Predicting the anticancer activity of indole derivatives: A novel GP-tree-based QSAR model optimized by ALO with insights from molecular docking and decision-making methods

Abstract

Indole derivatives have demonstrated significant potential as anticancer agents; however, the complexity of their structure-activity relationships and the high dimensionality of molecular descriptors present challenges in the drug discovery process. This study addresses these challenges by introducing a modified GP-Tree feature selection algorithm specifically designed for regression tasks and high-dimensional feature spaces. The algorithm effectively identifies relevant descriptors for predicting LogIC₅₀ values, the target variable. Furthermore, the GP-Tree method adeptly balances the selection of both positively and negatively contributing descriptors, enhancing the performance of DT, k-NN, and RF models.
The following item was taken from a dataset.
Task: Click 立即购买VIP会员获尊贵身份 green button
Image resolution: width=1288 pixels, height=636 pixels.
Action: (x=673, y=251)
Additionally, the SMOGN technique was employed to address class imbalances, expanding the dataset to 1381 instances and enhancing the accuracy of IC₅₀ predictions. Various machine learning models were optimized using probabilistic and nature-inspired algorithms, with the Ant Lion Optimizer (ALO) demonstrating the highest efficacy. The AdaBoost-ALO (ADB-ALO) model outperformed all other models, such as MLR, SVR, ANN, k-NN, DT, XGBoost, and RF, achieving an $R^2$ of 0.9852 across the entire dataset, an $RMSE$ of 0.1470, and a high $CCC$ of 0.9925. SHAP analysis revealed critical descriptors, such as TopoPSA and electronic properties, which are essential for potent anticancer activity. Furthermore, molecular docking, in conjunction with the Weighted Sum Method (WSM), identified promising candidates, particularly N-amide derivatives of indole-benzimidazole-isoxazoles, which exhibit dual inhibition against topoisomerase I and topoisomerase II enzymes. Consequently, this research integrates computational predictions with experimental insights to accelerate the discovery of novel anticancer therapies through the accurate prediction and interpretation of the anti-prostate cancer activity of indole derivatives.